The problem
Please quote the records word for word, starting with the line that contains "y). The image size is (1456, 819)." and going on through the line that contains "Looking at the image, I should click on (630, 334).".

Extracted records
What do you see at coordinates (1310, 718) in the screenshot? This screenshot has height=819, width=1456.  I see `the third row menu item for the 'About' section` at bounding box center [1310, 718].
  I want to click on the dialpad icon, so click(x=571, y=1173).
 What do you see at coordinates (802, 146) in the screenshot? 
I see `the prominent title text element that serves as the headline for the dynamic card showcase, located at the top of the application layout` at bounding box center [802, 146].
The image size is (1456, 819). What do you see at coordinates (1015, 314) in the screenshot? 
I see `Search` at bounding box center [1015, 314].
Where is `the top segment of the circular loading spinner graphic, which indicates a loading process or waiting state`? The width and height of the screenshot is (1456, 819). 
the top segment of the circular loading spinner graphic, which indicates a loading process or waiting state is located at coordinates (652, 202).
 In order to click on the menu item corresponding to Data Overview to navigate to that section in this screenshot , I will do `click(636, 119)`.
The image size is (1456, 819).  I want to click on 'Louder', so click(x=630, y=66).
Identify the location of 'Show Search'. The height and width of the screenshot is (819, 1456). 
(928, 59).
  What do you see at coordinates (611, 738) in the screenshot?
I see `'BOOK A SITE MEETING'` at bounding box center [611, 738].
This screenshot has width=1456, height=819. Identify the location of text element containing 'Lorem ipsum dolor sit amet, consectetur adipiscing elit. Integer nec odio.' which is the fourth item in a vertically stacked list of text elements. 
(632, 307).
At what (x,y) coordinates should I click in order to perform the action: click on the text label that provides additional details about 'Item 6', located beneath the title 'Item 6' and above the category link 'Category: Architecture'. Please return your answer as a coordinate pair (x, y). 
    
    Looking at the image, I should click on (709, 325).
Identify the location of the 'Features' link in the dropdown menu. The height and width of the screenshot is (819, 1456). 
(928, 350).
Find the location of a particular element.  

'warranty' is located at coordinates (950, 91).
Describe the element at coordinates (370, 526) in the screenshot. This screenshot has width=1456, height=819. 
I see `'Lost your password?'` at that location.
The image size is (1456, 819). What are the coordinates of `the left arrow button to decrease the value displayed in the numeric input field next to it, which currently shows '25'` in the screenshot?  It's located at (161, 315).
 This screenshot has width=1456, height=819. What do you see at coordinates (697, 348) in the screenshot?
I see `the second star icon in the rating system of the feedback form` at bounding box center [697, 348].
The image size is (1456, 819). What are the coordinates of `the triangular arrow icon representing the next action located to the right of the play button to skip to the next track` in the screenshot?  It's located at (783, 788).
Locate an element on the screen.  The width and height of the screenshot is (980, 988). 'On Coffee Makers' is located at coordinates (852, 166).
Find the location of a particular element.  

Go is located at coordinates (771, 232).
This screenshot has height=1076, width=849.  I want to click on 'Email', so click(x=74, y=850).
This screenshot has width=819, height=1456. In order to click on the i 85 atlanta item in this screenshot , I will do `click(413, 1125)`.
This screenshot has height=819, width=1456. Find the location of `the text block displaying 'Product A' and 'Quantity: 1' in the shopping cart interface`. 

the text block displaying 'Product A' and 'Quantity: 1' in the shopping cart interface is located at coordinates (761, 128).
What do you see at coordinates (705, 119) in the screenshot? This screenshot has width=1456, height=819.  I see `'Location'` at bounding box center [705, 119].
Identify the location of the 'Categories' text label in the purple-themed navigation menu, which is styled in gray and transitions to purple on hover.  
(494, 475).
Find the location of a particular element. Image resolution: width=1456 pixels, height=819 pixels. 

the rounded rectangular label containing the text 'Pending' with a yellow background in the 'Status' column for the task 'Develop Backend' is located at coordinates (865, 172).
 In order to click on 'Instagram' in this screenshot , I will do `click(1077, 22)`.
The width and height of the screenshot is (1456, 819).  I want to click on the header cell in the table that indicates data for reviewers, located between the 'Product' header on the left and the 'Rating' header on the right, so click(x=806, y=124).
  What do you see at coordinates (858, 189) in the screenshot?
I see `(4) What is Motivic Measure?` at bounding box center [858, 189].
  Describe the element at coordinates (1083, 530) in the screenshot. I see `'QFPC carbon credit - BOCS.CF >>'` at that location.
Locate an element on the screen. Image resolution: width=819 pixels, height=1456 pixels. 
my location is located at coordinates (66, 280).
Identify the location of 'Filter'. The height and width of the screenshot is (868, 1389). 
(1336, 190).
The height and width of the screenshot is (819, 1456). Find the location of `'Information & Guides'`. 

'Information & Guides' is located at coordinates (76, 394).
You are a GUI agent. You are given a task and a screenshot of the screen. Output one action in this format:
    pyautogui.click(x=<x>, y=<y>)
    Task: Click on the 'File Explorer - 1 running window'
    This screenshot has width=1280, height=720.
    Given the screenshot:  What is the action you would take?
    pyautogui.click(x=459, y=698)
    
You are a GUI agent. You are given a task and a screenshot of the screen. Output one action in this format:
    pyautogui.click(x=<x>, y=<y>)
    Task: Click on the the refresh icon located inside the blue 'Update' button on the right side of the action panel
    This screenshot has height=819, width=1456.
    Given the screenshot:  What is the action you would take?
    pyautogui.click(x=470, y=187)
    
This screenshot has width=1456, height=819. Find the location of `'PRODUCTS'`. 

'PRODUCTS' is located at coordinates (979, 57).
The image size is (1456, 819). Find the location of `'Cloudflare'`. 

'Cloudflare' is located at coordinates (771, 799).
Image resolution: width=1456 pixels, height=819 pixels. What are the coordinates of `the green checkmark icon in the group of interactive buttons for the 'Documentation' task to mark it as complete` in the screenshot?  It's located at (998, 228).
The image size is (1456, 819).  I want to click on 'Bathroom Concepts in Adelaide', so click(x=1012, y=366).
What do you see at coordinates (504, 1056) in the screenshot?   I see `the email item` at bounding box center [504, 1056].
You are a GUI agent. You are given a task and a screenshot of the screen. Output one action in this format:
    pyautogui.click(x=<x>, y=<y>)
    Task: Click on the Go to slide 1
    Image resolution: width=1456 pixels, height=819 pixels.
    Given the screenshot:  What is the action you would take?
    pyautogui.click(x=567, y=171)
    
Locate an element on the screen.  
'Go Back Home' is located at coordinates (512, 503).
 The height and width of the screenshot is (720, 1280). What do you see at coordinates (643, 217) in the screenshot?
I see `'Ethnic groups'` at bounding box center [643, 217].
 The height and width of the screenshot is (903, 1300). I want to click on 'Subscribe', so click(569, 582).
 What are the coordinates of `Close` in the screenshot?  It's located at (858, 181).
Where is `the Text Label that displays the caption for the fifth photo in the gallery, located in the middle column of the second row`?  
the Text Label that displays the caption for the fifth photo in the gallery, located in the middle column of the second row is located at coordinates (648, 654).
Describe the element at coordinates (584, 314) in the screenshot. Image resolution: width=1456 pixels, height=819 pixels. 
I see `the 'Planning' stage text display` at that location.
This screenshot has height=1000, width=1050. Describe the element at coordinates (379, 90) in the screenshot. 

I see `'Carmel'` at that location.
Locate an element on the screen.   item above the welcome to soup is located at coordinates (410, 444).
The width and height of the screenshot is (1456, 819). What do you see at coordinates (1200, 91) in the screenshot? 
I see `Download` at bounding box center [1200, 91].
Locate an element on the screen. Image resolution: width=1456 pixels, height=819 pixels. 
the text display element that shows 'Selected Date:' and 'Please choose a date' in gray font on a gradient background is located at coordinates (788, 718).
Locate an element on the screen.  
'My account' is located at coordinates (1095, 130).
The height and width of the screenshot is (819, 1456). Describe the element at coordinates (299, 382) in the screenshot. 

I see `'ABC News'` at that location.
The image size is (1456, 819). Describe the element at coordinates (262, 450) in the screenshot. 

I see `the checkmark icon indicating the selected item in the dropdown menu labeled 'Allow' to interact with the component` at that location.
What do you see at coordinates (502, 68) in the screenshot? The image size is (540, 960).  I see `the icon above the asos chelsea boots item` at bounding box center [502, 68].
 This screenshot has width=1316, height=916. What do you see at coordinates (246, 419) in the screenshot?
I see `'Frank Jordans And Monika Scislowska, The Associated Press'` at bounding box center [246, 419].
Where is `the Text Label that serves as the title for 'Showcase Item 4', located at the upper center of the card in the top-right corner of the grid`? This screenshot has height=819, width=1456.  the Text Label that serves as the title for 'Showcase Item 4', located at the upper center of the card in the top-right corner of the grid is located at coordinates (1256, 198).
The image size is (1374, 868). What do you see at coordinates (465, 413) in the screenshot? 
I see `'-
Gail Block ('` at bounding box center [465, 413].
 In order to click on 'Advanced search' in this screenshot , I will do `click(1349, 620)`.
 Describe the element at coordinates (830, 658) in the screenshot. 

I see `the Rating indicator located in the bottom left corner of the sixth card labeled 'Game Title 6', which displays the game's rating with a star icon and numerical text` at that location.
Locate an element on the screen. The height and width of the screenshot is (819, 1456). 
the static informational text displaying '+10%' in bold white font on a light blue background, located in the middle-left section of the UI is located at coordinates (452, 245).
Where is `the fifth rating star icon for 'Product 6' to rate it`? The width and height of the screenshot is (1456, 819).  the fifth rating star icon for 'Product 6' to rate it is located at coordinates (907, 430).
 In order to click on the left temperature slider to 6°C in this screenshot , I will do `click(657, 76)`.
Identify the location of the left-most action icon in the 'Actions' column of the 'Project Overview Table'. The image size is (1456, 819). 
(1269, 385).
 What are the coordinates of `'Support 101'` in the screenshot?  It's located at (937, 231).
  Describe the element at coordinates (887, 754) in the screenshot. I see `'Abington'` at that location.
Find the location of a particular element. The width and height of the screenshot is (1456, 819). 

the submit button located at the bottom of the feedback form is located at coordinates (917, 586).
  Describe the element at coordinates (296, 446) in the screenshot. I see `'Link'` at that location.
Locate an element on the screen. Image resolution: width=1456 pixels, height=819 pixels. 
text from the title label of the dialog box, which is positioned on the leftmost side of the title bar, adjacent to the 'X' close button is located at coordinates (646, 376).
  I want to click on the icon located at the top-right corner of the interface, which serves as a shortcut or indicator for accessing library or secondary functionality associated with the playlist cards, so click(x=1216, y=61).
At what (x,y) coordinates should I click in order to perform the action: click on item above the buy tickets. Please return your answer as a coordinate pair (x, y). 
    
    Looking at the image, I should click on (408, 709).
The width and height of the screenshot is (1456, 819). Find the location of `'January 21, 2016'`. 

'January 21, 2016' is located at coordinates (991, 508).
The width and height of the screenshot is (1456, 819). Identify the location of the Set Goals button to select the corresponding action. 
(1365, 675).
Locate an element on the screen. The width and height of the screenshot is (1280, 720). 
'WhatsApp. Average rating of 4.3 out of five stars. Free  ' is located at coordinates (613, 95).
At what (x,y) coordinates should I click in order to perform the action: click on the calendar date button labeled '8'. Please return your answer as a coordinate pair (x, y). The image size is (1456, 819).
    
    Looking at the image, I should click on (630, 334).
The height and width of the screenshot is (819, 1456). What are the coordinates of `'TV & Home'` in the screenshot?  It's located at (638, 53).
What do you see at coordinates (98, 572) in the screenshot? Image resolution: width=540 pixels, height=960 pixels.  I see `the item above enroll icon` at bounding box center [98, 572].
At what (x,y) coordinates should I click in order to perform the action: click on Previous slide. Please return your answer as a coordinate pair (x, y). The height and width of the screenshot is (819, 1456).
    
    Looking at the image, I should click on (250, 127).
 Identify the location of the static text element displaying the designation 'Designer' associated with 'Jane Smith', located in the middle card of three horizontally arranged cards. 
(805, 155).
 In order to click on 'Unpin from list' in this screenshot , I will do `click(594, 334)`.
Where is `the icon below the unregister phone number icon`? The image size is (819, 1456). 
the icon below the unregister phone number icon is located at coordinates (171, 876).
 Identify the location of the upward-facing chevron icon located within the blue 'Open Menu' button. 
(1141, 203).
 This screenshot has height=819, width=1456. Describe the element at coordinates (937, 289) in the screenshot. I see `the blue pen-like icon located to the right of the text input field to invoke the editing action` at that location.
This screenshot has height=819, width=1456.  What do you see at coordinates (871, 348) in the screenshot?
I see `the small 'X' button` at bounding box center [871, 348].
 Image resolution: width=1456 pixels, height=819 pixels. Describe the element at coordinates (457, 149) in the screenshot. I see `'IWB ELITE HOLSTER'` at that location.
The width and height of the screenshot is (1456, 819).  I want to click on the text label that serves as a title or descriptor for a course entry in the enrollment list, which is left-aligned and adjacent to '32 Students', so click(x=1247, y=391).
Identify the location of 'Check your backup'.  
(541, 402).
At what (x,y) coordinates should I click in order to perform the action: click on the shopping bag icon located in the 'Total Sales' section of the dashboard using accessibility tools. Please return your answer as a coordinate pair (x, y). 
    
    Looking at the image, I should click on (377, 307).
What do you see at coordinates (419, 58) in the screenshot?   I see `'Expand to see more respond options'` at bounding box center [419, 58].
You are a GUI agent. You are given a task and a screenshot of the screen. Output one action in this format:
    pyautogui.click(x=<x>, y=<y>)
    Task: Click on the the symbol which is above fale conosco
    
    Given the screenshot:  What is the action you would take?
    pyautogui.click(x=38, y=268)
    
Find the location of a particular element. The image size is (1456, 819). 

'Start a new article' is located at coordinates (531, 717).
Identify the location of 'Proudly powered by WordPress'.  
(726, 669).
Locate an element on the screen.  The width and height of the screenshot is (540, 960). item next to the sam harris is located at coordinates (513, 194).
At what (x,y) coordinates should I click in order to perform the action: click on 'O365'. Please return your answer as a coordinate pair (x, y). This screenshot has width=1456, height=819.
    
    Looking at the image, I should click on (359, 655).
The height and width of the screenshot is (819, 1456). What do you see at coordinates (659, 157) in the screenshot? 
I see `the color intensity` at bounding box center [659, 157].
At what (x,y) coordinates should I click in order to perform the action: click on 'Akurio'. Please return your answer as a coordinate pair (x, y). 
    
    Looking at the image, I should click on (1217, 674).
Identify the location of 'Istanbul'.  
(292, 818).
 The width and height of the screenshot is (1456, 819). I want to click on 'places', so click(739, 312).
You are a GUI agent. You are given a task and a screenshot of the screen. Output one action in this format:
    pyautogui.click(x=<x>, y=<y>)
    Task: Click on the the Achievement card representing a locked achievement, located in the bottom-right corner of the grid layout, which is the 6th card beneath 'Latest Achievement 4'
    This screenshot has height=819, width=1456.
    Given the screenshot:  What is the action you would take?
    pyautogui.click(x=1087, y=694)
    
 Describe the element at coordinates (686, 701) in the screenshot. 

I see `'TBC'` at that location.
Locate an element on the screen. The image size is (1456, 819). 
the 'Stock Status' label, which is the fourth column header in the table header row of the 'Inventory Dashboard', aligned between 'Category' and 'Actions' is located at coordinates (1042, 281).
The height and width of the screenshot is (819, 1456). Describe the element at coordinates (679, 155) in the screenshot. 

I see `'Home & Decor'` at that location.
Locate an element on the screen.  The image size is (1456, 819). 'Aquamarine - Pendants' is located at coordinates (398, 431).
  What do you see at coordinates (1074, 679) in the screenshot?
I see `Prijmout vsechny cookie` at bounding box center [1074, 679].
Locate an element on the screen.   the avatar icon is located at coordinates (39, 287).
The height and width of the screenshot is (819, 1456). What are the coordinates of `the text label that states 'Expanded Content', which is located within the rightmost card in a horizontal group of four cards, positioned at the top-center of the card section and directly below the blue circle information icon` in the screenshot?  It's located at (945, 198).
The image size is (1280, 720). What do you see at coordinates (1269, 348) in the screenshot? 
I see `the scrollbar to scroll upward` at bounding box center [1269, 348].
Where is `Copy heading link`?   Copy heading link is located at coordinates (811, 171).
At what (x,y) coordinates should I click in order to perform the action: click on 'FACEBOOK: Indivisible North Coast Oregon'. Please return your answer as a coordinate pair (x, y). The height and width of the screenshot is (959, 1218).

Answer to this task
At what (x,y) coordinates should I click in order to perform the action: click on the calendar date button labeled '8'. Please return your answer as a coordinate pair (x, y). The image size is (1456, 819).
    
    Looking at the image, I should click on (630, 334).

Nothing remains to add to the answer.